8 Comments On "Which U.S. Airlines Are Blocking Middle Seats During COVID-19"
  1. Blondie|

    I have been on planes and at least six different airports over the summer…
    No problems or big concerns. The planes are much cleaner (even the bathrooms) as well as airports. It’s your hands to your face that is the big problem when you travel! Yes, coughing and sneezing is a problem, but much of that is mitigated by everyone wearing masks.
    My airline pilot neighbor said the cabin air filtration system on the major airline he works for is excellent. I think the article below is very informative!


  2. CJ|

    I do not know if it is their policy or if I and later, my friend, were just lucky. We each had excellent distancing row-wise on 3 differnt trips with Allegiant in the forward class (economy plus?).

  3. Tarie|

    Flying American LAX-ORD I just bought the middle seat for $89 as an insurance policy for us.
    None of the above airlines fly nonstop on this route. Keeping my fingers crossed!

  4. Beth Graham|

    I booked my first pandemic-era flight last month and specifically chose Delta (my points are elsewhere) who claimed to keep middle seats open. The seating chart had every other seat blocked off so I booked my daughter (an asthmatic) and I both window seats (2/2 configuration). A man sat down in the aisle seat next to me. I inquired and was told that the center seat policy doesn’t apply on smaller aircraft. EVERY single seat on the plane was filled. It was ridiculously foggy but we boarded anyway and left the gate (gotta keep their on-time departure stats). Needless to say, we sat on the tarmac for 90 minutes in heavy fog before ultimately returning to the gate. I was angry-Tweeting Delta the entire time. We rented a car and drove home. I won’t trust them again.

    1. Johnny Jet|

      Thanks for sharing!

  5. Tim Leffel|

    Flying on American then flying on Delta was like night and day for me. The former seemed like it was just going through the motions and the plane was completely packed both legs. Delta felt 10 times safer and their actions indicated they were putting passenger health first. Hopefully they’ll and others will extend the policy or reinstate it since case numbers are going up everywhere and planes could be a moving petri dish during the holidays. It doesn’t help that these airlines are based in or have their biggest hubs in states that haven’t taken the virus threat seriously–like Texas and Florida. Smart people aren’t going to fly on packed planes, no matter how often the airline shills tell us it’s as safe as going to the grocery store. You don’t sit down next to 300 people in the grocery store for hours on end!

  6. Gram Roseavelt|

    Tim Leffel,
    What a contrast to Beth Graham’s experience.
    You did not mention if Delta left the middle seats empty or not, curious.
    Would you give us some details why Delta felt better?
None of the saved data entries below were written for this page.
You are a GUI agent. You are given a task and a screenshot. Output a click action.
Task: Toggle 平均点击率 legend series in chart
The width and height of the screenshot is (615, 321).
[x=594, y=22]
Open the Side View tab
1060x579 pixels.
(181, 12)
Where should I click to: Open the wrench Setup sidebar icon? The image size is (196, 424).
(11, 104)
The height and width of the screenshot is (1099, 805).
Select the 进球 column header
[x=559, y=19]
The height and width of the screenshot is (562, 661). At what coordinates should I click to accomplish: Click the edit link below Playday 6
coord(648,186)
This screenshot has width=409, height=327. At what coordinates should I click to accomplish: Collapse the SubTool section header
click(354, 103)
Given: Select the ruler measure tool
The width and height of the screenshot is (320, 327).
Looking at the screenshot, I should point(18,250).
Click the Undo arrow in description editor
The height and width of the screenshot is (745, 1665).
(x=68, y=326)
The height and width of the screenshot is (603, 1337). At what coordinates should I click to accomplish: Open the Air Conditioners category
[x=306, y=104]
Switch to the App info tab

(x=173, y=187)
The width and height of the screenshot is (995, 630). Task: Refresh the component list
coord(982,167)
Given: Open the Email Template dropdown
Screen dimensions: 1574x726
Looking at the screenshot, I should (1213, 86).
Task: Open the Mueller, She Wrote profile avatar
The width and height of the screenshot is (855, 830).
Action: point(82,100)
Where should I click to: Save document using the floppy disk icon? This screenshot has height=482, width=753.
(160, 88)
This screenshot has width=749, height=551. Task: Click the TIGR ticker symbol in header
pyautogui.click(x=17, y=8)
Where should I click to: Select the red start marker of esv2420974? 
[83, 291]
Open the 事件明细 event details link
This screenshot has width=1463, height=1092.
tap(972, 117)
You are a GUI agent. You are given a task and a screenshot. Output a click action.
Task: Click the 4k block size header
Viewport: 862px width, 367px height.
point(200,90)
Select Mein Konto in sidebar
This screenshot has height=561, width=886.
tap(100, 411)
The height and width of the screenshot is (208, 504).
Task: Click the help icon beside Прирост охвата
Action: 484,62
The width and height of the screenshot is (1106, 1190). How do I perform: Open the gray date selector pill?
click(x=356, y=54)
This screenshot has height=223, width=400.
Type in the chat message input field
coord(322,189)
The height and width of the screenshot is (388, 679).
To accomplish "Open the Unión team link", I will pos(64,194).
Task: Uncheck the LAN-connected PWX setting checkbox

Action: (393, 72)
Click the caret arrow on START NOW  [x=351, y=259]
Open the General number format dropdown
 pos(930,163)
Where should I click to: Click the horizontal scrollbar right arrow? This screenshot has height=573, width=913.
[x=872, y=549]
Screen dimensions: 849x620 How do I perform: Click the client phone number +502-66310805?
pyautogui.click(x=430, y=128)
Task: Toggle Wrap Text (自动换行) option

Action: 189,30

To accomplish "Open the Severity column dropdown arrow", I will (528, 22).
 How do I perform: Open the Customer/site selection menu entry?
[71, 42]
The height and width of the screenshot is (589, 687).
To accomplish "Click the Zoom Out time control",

    You said “Hopefully they’ll and others will extend the policy or reinstate it since case numbers are going up…” they and others will …
    That would be nice but considering the airline business reputation it does not seem likely unless consumer pressure is intense.
    We do have consensus with your last statement , its probably smart not to travel by commercial flight right now. At the very least you are increasing your risk of exposure. It would be interesting to know how much a travelers chance of exposure is increased by, 10%, 20%, 50% ?. I am sure someone has done the math already.

  7. Tim|


    Yes, every middle seat was empty unless there was a family of 3 traveling together. We boarded back to front, seat-back screens reminded us that masks were mandatory and a flight attendant reprimanded a passenger who didn’t have his on. It felt like they were taking passenger health seriously instead of just paying it lip service. They will get all my business going forward, especially since Southwest has now caved in as well. I cancelled plans to fly with them in February after they didn’t extend their capacity controls. It’s too risky.